The key is to look beyond the success story. Always ask how many people attempted the same path and what percentage actually succeeded before assuming the outcome is common.
Kelly Criterion: How Much to Bet When You Have an Edge
The Kelly Criterion helps determine the right amount to risk when you find a profitable opportunity. After calculating expected value, checking base rates, and analyzing evidence, the next step is deciding how much to invest.
The formula is:
f* = (p × b − q) / b
Here p is the probability of winning, q is the probability of losing, and b is the profit per dollar risked.
For example, if you believe there is a 60 percent chance of winning and a successful outcome doubles your money, the formula suggests betting 20 percent of your bankroll.
However, real world experience shows that full Kelly is often too aggressive. The risk and volatility can be difficult to handle. Many professional investors and traders prefer using quarter Kelly or half Kelly, which means risking about 5 to 10 percent instead.
The main idea is simple: when you have an advantage, invest with focus but avoid risking everything so you can handle uncertainty and stay consistent.
How the Six Mental Models Work Together
These six mental models form a complete system for better decision making.
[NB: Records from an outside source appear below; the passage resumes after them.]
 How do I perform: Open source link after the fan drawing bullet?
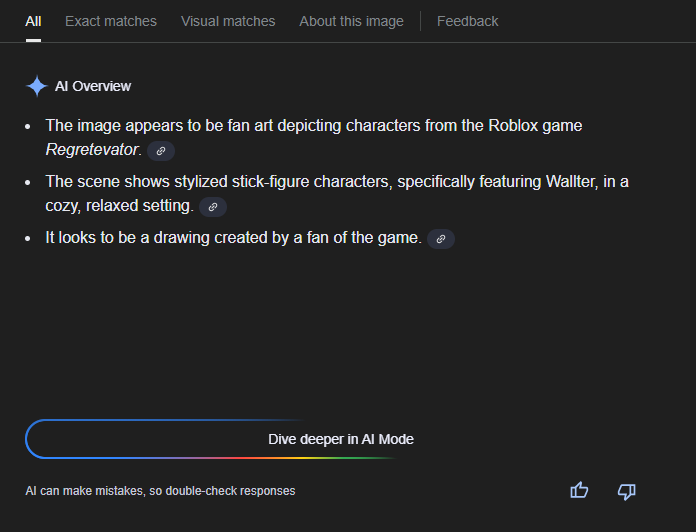point(440,239)
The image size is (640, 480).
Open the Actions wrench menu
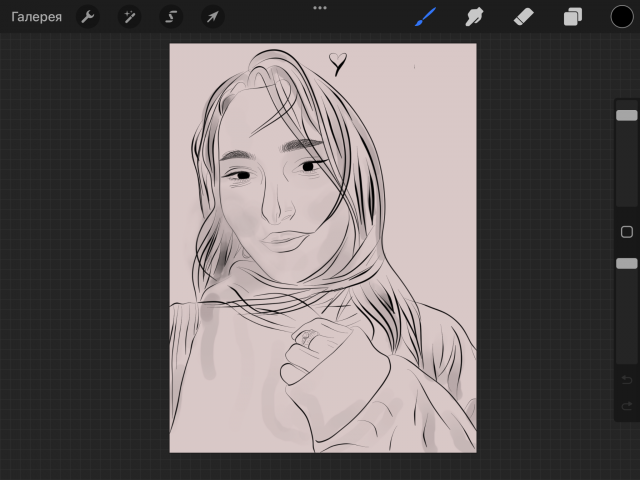coord(88,17)
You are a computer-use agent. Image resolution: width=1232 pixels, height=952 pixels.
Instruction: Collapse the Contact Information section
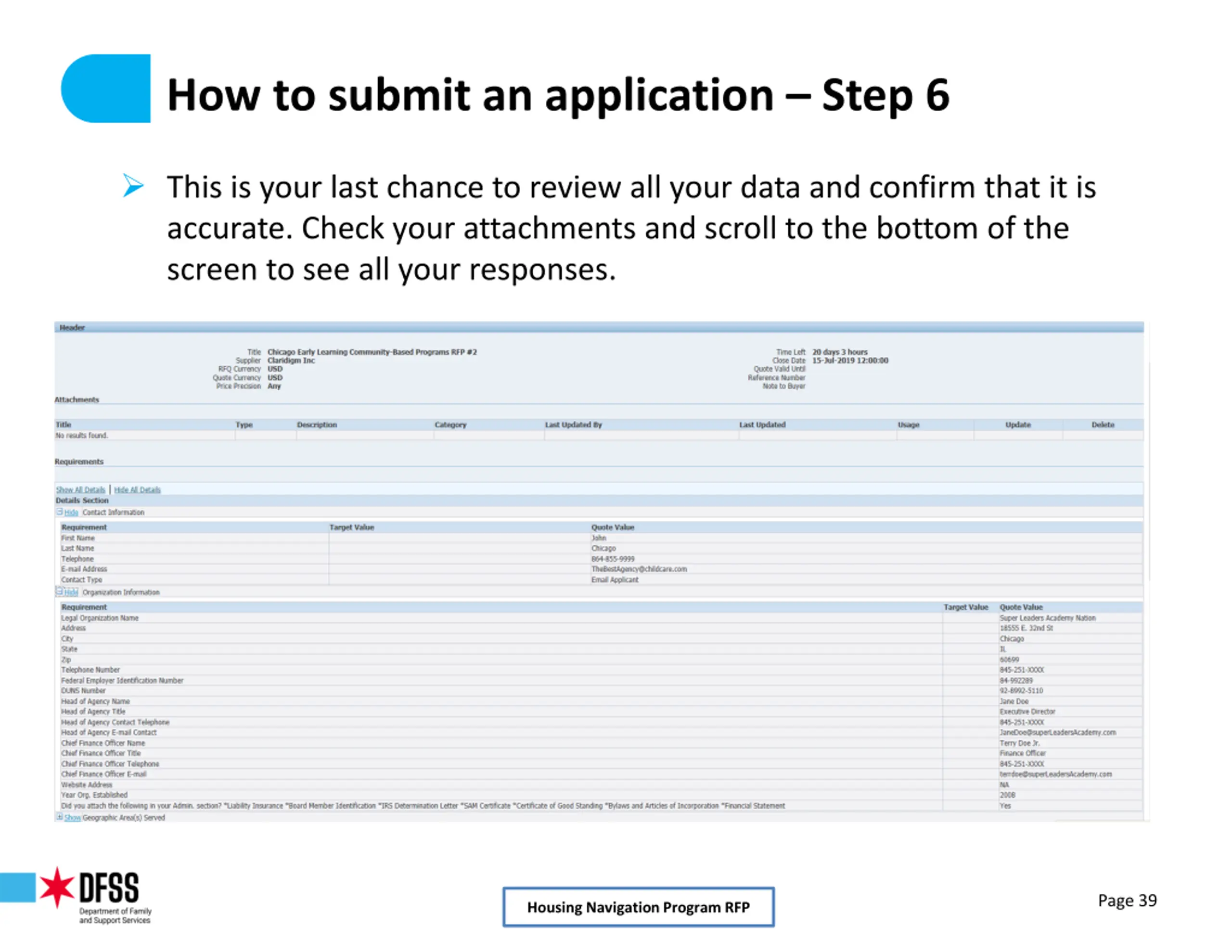tap(71, 513)

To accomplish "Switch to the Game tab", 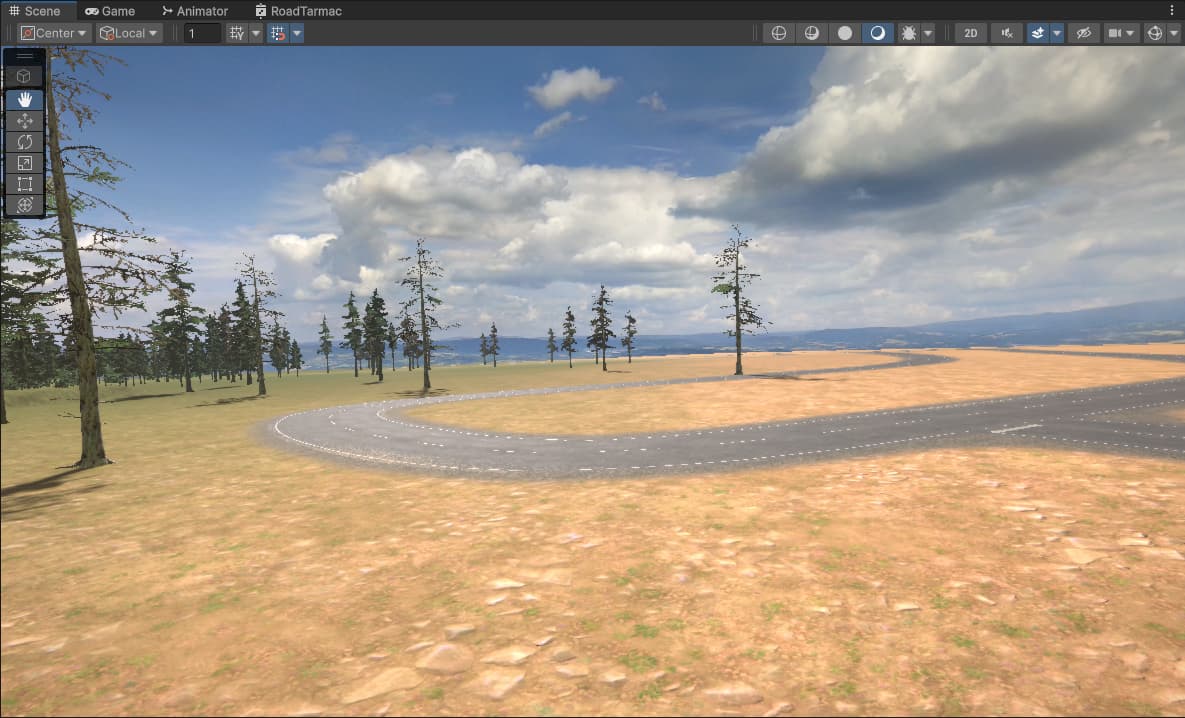I will (110, 11).
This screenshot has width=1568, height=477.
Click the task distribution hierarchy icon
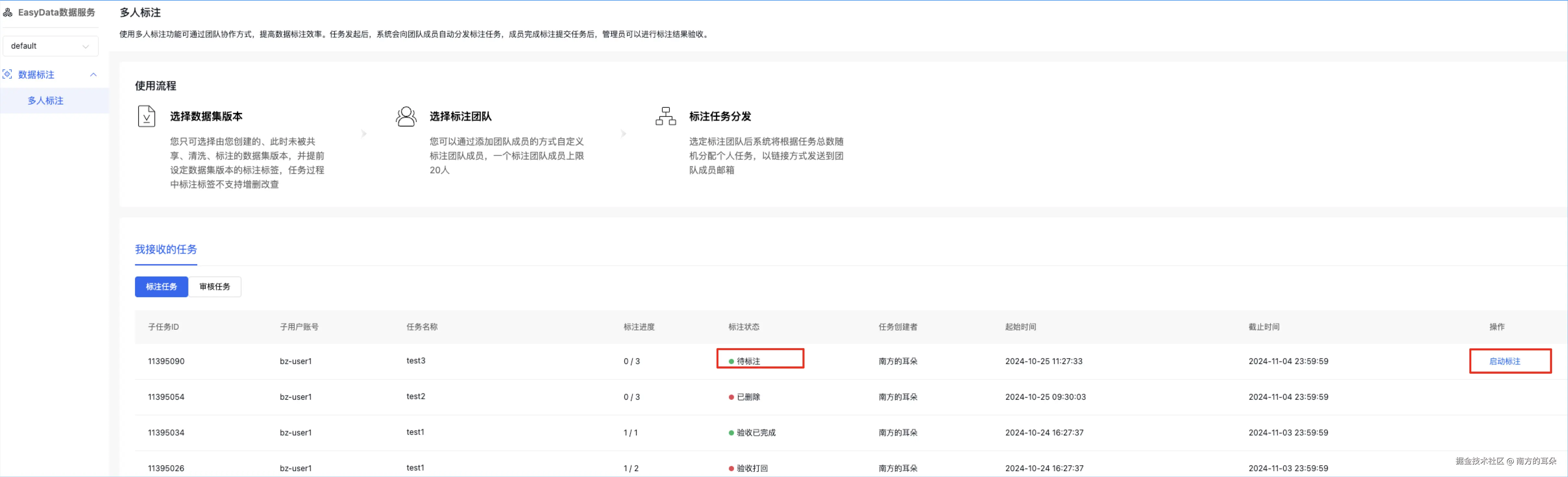tap(665, 116)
Expected value helps determine whether an action is worth taking. Base rates keep estimates grounded in real world data. The sunk cost concept reminds you to ignore past investments when making new choices. Bayesian thinking explains how to update beliefs as new information appears. Survivorship bias warns that visible success stories often hide many failures. The Kelly Criterion guides how much to commit when you believe you have an advantage.
Prediction markets such as Polymarket provide a practical environment to apply these ideas. Every contract requires assigning a probability, while market prices reflect the crowd’s estimate. If your view differs, you can trade based on that belief. Profit and loss then reveal whether your reasoning was correct.
For many experienced traders, repeated market feedback becomes a powerful learning process that strengthens probability judgment and decision making over time.
Why These Mental Models Can Feel Uncomfortable
Learning these decision making models can be uncomfortable because they reveal how often people make poor choices. Many decisions feel rational in the moment, but they are often driven by biases. Someone might stay too long in a job because of past investment, avoid negotiating salary due to fear of rejection, or follow influencers who had one visible success. These mistakes come from sunk cost bias, loss aversion, survivorship bias, weak probability thinking, and spreading effort across too many projects.
The difficult part is that people usually feel confident when making these choices. The brain creates reasons that support what the gut already decided.
These six mental models do not guarantee perfect decisions, but they provide a structured way to review your thinking. Using them works like a checklist. Even experts rely on systems to avoid mistakes.
Starting with simple expected value calculations can already change how major life decisions are evaluated.
Best Books to Learn Better Decision Making
Several books explain the ideas behind probability, bias, and rational decision making. These titles helped shape modern thinking about risk and judgment.
Thinking, Fast and Slow by Daniel Kahneman explains how the human brain makes decisions and reveals many hidden cognitive biases.
Superforecasting by Philip Tetlock shows how top predictors evaluate information and improve their forecasting accuracy.
The Signal and the Noise by Nate Silver focuses on separating meaningful patterns from random data.
Fooled by Randomness by Nassim Taleb explains why luck often looks like skill in many fields.
Fortune’s Formula by William Poundstone tells the history and logic behind the Kelly Criterion.
Thinking in Bets by Annie Duke presents practical ways to make decisions under uncertainty.
Reading and applying these ideas is uncommon. Most people ignore concepts involving probability or formulas. The real advantage comes from learning these models and using them consistently when making important life decisions.